A mi querida amiga,Clara Diana Lavalle
El hombre tirado a lo ancho era un
obstáculo a salvar sobre el anden. Las colegialas que pasaban a esa hora de la
mañana prefirieron saltar el cuerpo a la altura de sus caderas y no
por encima la cabeza donde se hacía más fácil (la desconfianza por ese par de
ojos abiertos que parecían lo suficientemente vivos para ojear sin
pudor bajo sus faldas de escocesa, las hizo titubear), al extremo opuesto se
había formado un espeso y largo charco de sangre que podía enlodarles los
zapatos recién lustrados y limpios.
El hombrecito elegante de gafas, que
llegó después, en cambio, lo sorteó con una cautelosa zancada como si
temiera molestar el sueño de un durmiente y no el de un difunto y se ubicó de
frente, hacia los pies, balanceó la cabeza con maña de un lado a
otro, buscando quizás una perspectiva reveladora: hizo cara de incertidumbre.
Levantó escasamente los anteojos sobre su nariz, achinó los ojos, se
inclinó como un guale hacia el cadáver y negó convencido con un “no” rotundo,
que se le oyó como un dictamen definitivo. Luego se devolvió por donde había
venido hasta la orilla de la calzada, levantó la mano como quien saluda en la
lejanía y vociferó para el otro lado:
-— ¡No, no es!
La muchacha con una recua de párvulos
que lo esperaba ansiosa sobre la acera le dio las gracias sin gritar,
volvió la espalda y se extravió con su cola por la bocacalle mientras el fulano
miraba el reloj de su muñeca y le levantaba la mano a un taxi que se detuvo a su
señal, y se lo llevó rápido.
La señora del camisón que venía de la
tahona con una bolsa de leche y otra de pan para el tempranero desayuno, se
hinco ante el cadáver, puso sus paquetes al lado y empezó a buscar algo
en los bolsillos de la chaqueta, luego sacó junto con la billetera un
juego de llaves, se limpió la sangre de las manos en la ropa del muerto y
se incorporó de nuevo. En seguida buscó la puerta de la casa que estaba a sus
espaldas, metió las llaves en la cerradura y abrió fácilmente:
—Estas funcionan mejor que las mías—dijo
satisfecha, antes de entrar—Me tocó conseguir nuevo inquilino ¡Carajo! (refunfuñó
mientras cerraba la puerta tenuemente).Otro que se fue para el país de los
acostados y me quedó debiendo el último mes de renta, lo que le
dejaron en los bolsillos no cubre ni una semana. No la consideran a una
estos asesinos.
Los basureros del carro municipal de la
recolección, que hacían su ronda de limpieza, levantaron el cadáver con la
desidia que se recoge un bulto y lo echaron en la trasera junto con los
deshechos del día:
—En este barrio ya se hizo costumbre
levantar uno de estos en cada recogida— comentó desprevenido uno de los
hombres, mientras se encaramaba en el estribo trasero del camión.

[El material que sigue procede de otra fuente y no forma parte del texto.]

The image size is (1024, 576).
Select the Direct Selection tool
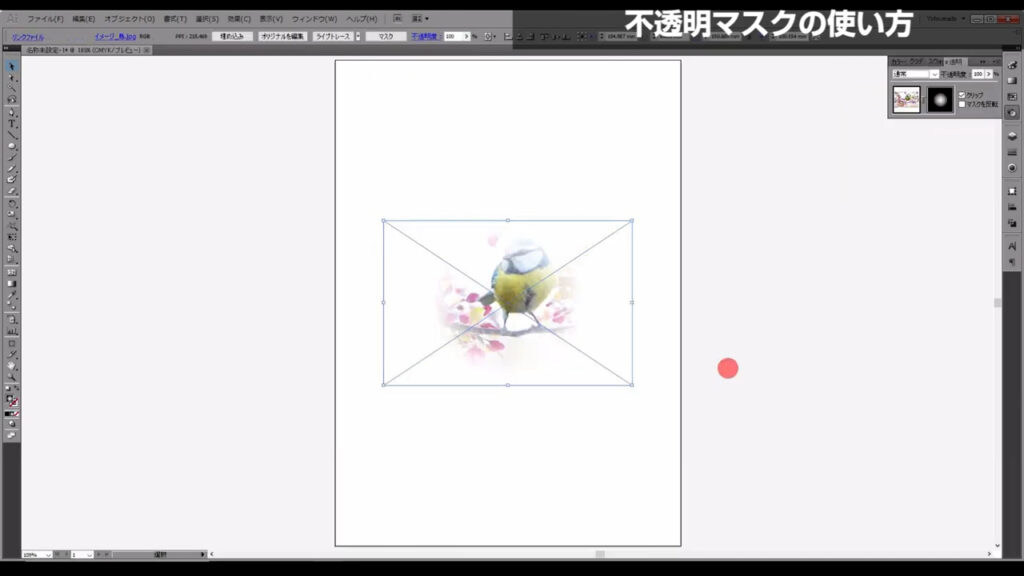click(x=9, y=75)
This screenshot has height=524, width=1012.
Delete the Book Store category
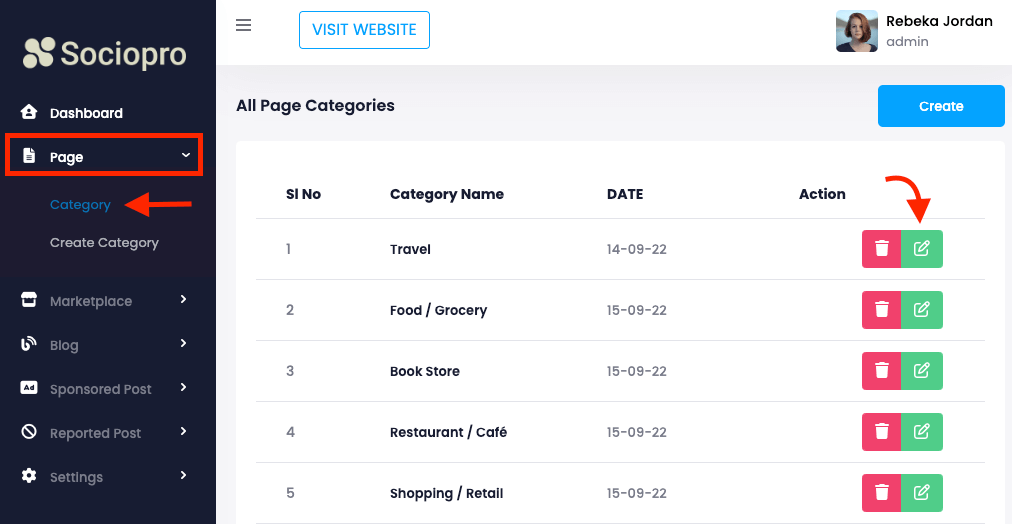click(881, 371)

—Debieran darnos por lo menos bolsas
especiales para estos casos-—dijo él otro.
El rítmico tañido de la campana del
furgón de la basura, empezó a llenar la mañana de un sonido metálico y
apremiante que invitaba a los vecinos a sacar sus desperdicios, mientras
cruzaba lentamente, adentrándose hacia el fondo de la vía.